This week, CNN.com is running a series about autism. If you are not familiar with autism, here's a little primer about this condition.
Autism is a disorder of brain development that usually appears before the age of 3 that results in developmental delays causing problems with communication, social development and interaction. Many children with autism are of average to high intelligence, but some children are more profoundly affected than others, which results in their being unable to function independently. Autism has no cure, and persists throughout the person's life.
Some autism advocates contend that autism is caused by vaccinations, but many experts have dismissed that claim as fallacious and that vaccinations are not the cause of autism. However, a recent legal ruling siding with a Georgia family who claims their daughter developed autism only after receiving the MMR vaccine (a widely administered vaccine to children of school age, and required by Texas state law for students in public school) has given autism advocates fuel for this argument.

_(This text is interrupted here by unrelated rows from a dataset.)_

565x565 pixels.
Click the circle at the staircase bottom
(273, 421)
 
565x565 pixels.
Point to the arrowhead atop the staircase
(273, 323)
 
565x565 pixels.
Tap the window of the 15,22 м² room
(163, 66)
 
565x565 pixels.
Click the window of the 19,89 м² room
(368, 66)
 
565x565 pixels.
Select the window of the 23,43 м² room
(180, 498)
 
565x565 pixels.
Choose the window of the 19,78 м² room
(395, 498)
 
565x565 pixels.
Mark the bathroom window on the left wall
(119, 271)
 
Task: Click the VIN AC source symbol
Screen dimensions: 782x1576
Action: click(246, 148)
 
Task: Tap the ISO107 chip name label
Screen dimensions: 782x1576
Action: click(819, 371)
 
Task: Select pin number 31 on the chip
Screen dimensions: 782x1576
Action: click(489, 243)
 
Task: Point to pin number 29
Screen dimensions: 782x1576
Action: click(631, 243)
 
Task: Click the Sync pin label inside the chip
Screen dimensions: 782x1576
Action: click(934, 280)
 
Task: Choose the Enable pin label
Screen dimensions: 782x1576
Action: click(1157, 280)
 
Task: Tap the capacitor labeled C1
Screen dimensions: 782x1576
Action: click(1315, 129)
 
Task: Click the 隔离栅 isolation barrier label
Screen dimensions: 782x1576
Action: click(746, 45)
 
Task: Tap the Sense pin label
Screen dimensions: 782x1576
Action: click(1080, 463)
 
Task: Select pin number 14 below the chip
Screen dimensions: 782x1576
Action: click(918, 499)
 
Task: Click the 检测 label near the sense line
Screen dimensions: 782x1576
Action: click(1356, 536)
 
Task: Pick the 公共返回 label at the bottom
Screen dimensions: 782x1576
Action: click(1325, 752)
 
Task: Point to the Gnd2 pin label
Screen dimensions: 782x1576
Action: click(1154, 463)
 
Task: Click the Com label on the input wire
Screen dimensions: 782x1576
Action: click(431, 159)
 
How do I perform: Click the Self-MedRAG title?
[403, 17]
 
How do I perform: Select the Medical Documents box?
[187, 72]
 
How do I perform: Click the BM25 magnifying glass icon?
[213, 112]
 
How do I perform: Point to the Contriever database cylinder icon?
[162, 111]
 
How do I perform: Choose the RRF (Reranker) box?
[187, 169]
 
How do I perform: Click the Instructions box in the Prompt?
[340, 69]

However, this story at CNN.com seems to point to a genetic link to autism. The women in the story were all single women who wanted to have children, so they turned to a sperm bank to obtain donor sperm for artificial insemination. Women who were inseminated with "Donor X"'s sperm bore children who later went on to develop autism.
Researchers have identified regions of the genome that perhaps contribute to the development of autism but that have not actually been identified as actual causative agents of the condition.
How does the discovery of genomic regions help to provide evidence supporting an organic cause for autism rather than an environmental cause? More importantly, how does the Georgia case illustrate the effect of environmental factors on gene expression? Genes are not autonomous entities that control their own expression on their own terms.
Other questions that can and should be raised by this issue are: should sperm donors be screened for potentially deadly/disabling genes in their genomes? Is something like this practical? What other problems arise from a reproductive medical system that allows almost any man to donate sperm for artificial insemination, regardless of genomic content?